***** DATASET ROWS

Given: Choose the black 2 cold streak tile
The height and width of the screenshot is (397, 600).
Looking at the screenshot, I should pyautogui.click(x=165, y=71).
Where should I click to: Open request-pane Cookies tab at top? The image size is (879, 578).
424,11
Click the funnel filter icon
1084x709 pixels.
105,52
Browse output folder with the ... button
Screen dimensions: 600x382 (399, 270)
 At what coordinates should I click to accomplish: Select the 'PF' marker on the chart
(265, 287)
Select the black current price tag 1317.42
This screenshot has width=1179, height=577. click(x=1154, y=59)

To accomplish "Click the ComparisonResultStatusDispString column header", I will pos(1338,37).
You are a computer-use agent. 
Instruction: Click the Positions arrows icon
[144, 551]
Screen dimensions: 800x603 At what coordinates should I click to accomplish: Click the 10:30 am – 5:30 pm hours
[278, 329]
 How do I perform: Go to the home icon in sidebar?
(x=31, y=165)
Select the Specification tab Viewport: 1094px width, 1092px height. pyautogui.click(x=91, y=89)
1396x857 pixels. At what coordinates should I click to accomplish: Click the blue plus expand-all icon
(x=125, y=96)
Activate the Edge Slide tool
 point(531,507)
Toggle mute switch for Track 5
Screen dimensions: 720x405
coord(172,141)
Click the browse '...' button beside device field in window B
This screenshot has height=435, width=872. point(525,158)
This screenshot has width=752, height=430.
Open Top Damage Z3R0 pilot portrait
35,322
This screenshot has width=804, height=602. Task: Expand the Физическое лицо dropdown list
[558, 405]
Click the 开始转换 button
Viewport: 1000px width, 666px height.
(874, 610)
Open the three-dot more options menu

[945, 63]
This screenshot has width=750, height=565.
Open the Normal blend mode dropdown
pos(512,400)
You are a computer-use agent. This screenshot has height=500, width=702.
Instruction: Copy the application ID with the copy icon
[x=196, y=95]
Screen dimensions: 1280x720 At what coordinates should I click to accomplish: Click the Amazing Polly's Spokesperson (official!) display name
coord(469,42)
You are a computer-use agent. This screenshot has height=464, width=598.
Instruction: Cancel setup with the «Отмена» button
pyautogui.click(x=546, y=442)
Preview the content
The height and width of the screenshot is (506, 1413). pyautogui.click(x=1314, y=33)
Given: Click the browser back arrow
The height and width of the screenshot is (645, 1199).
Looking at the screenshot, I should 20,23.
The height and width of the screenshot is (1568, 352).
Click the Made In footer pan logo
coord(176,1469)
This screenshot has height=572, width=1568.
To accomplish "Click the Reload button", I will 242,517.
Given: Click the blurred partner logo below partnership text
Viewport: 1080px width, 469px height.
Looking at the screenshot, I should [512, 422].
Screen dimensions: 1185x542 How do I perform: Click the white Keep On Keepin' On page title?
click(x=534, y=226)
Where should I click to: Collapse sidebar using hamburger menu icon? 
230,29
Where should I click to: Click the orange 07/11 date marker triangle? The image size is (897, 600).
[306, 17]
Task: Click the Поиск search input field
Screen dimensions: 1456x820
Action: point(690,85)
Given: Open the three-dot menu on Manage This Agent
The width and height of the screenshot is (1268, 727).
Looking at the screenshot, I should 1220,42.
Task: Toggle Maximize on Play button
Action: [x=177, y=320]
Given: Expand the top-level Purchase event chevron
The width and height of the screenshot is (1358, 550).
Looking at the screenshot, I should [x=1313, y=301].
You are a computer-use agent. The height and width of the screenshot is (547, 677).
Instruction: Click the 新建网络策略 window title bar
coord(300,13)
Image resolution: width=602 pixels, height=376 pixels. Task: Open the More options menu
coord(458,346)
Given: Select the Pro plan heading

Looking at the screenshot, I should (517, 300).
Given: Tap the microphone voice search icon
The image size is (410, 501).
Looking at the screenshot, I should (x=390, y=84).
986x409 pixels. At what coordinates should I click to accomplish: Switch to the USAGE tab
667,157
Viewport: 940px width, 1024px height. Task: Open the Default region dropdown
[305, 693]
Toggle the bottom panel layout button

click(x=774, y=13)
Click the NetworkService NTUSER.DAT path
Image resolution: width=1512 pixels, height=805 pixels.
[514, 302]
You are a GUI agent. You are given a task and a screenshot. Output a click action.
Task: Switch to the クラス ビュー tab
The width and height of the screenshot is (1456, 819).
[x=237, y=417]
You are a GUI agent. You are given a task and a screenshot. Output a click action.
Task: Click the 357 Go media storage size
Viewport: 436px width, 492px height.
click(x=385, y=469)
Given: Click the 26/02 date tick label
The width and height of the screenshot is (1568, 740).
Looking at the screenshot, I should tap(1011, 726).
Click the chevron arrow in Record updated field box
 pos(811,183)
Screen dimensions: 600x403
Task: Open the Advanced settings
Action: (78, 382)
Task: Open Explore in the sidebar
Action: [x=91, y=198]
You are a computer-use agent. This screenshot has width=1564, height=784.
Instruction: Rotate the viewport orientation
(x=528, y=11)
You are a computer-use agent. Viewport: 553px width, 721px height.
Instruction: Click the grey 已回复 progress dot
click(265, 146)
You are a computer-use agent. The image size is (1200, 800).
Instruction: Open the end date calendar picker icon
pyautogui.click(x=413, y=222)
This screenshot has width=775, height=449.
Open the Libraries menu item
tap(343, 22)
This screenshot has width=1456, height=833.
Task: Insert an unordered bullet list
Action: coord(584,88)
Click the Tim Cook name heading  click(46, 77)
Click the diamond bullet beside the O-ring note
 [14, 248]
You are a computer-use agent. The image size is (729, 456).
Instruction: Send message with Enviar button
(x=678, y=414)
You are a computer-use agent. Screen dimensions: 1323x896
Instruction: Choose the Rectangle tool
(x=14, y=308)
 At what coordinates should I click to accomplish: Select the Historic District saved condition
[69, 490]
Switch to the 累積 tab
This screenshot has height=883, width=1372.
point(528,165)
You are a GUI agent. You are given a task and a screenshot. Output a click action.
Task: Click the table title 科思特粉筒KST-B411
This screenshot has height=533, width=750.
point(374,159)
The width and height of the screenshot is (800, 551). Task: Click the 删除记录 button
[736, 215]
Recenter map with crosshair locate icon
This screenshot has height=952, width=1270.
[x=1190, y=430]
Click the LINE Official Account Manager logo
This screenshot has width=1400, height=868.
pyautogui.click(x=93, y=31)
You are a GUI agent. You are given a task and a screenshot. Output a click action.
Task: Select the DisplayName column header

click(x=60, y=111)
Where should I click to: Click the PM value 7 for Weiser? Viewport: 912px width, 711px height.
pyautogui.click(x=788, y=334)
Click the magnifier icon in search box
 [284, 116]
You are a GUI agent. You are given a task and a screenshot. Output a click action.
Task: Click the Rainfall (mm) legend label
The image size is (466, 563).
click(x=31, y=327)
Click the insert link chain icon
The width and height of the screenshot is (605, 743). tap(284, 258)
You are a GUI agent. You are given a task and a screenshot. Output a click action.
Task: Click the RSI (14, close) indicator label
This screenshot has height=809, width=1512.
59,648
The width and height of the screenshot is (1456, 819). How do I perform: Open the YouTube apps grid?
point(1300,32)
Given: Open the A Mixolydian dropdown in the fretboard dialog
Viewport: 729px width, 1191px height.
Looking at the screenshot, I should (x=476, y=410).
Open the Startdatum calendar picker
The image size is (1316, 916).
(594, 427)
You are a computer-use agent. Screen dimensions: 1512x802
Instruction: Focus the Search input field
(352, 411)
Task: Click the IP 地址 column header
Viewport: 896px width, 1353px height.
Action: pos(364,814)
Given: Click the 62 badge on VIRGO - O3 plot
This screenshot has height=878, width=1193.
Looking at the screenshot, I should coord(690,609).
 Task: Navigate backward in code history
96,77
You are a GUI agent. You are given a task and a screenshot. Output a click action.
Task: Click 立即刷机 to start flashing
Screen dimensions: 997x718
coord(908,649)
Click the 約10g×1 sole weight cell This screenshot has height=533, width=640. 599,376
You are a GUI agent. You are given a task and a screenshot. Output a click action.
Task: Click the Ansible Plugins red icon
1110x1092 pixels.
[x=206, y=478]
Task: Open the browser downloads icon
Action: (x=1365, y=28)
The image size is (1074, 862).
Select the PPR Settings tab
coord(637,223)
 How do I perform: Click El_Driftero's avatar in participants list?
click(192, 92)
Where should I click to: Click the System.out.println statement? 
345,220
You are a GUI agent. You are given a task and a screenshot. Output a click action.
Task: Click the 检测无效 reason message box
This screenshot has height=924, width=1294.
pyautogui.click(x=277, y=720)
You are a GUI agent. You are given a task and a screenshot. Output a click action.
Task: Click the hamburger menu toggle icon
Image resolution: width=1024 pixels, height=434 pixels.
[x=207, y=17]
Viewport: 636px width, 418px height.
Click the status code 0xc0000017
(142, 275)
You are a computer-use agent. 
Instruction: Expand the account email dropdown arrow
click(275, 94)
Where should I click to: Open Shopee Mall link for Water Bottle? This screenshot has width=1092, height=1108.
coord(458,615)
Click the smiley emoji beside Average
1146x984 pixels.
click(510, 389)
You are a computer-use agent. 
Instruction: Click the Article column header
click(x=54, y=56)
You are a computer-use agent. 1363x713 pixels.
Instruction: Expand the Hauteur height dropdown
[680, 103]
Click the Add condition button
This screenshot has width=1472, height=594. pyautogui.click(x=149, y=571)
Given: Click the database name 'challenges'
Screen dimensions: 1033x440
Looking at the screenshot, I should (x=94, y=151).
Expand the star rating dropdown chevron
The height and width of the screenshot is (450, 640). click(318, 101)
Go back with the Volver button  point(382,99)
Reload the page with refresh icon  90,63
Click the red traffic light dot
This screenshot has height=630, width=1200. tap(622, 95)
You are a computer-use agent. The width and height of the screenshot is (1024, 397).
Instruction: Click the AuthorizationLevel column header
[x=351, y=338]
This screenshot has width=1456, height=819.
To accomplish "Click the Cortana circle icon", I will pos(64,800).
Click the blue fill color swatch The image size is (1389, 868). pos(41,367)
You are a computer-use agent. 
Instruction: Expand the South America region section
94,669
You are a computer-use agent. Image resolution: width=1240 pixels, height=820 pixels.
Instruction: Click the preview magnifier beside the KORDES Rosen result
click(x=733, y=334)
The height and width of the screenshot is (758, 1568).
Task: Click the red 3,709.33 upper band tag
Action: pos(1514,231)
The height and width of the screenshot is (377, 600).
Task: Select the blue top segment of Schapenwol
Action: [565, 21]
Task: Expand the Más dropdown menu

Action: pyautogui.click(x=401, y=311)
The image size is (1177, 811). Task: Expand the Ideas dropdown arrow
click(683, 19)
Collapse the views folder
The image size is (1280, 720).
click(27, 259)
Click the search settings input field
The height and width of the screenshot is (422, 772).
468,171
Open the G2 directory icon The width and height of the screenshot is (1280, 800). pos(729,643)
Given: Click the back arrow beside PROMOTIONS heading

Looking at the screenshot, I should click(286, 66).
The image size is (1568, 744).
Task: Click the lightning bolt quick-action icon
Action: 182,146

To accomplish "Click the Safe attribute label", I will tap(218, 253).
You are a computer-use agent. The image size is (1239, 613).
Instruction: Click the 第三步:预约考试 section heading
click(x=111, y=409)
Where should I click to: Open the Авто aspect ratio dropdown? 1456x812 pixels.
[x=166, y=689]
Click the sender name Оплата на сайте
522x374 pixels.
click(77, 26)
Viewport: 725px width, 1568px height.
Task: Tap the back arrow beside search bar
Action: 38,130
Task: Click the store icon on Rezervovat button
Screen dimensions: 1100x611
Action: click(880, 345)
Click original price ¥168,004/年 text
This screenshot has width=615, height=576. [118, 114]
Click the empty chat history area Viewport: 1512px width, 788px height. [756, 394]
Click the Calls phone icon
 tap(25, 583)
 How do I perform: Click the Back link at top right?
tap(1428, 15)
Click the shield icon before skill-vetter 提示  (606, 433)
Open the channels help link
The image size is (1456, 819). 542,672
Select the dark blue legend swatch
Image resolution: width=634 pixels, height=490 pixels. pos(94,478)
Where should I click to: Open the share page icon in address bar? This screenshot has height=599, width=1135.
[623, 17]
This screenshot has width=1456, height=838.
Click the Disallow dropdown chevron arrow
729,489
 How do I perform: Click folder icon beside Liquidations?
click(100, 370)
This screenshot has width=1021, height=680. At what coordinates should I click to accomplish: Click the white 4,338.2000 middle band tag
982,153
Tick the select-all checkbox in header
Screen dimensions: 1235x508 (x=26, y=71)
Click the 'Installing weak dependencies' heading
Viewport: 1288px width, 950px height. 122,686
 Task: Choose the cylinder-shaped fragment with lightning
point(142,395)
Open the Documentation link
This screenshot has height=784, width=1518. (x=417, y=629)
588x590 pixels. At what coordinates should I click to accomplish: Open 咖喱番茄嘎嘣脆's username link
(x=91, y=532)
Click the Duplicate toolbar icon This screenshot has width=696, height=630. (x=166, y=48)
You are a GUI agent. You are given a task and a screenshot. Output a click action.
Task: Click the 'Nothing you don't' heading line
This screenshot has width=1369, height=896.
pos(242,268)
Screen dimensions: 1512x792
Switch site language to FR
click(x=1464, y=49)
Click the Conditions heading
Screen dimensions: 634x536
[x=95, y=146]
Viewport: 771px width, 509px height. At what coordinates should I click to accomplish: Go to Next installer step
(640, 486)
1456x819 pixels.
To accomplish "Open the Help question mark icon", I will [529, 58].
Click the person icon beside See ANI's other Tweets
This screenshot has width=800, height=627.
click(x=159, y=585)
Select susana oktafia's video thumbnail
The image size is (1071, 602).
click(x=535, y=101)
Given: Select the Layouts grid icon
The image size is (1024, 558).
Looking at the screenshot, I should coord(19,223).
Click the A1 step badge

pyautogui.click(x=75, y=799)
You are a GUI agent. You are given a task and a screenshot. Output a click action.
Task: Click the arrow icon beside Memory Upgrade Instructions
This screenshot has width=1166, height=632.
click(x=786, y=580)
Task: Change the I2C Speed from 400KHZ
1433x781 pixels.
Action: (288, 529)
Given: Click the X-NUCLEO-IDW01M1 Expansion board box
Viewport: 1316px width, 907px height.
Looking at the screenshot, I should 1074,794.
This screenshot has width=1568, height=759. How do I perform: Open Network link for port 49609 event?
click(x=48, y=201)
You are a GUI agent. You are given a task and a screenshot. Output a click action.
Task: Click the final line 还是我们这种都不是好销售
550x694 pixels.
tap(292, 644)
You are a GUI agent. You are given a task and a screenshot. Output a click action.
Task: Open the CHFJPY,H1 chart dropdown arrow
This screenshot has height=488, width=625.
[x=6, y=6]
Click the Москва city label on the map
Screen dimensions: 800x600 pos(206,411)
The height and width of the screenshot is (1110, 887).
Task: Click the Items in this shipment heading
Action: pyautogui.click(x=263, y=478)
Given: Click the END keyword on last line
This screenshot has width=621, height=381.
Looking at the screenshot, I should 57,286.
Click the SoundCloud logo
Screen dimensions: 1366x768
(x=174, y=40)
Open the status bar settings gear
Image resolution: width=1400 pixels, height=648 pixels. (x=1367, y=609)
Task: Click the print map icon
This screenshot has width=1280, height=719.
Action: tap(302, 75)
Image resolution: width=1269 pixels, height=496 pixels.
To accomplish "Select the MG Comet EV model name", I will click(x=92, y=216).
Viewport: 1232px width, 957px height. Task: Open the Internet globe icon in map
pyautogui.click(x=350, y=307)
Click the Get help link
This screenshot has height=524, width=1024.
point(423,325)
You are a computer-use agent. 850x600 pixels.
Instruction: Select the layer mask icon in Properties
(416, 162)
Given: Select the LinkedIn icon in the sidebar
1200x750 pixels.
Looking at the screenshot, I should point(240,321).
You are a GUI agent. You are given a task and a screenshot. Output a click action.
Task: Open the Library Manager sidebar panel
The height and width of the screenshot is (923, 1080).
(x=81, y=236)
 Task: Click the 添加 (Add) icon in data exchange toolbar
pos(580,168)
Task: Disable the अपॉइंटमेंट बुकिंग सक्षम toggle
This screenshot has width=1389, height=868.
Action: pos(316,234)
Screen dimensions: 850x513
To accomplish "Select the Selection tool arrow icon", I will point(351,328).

**********

**REQUIRED WORK:** Reproduce the material starting at the line containing "Viewport: 636px width, 418px height." and ending at the line containing "click(275, 94)", switching "status code" to "error code" and leaving everything else unchanged.

**FULL OUTPUT:**
Viewport: 636px width, 418px height.
Click the error code 0xc0000017
(142, 275)
You are a computer-use agent. 
Instruction: Expand the account email dropdown arrow
click(275, 94)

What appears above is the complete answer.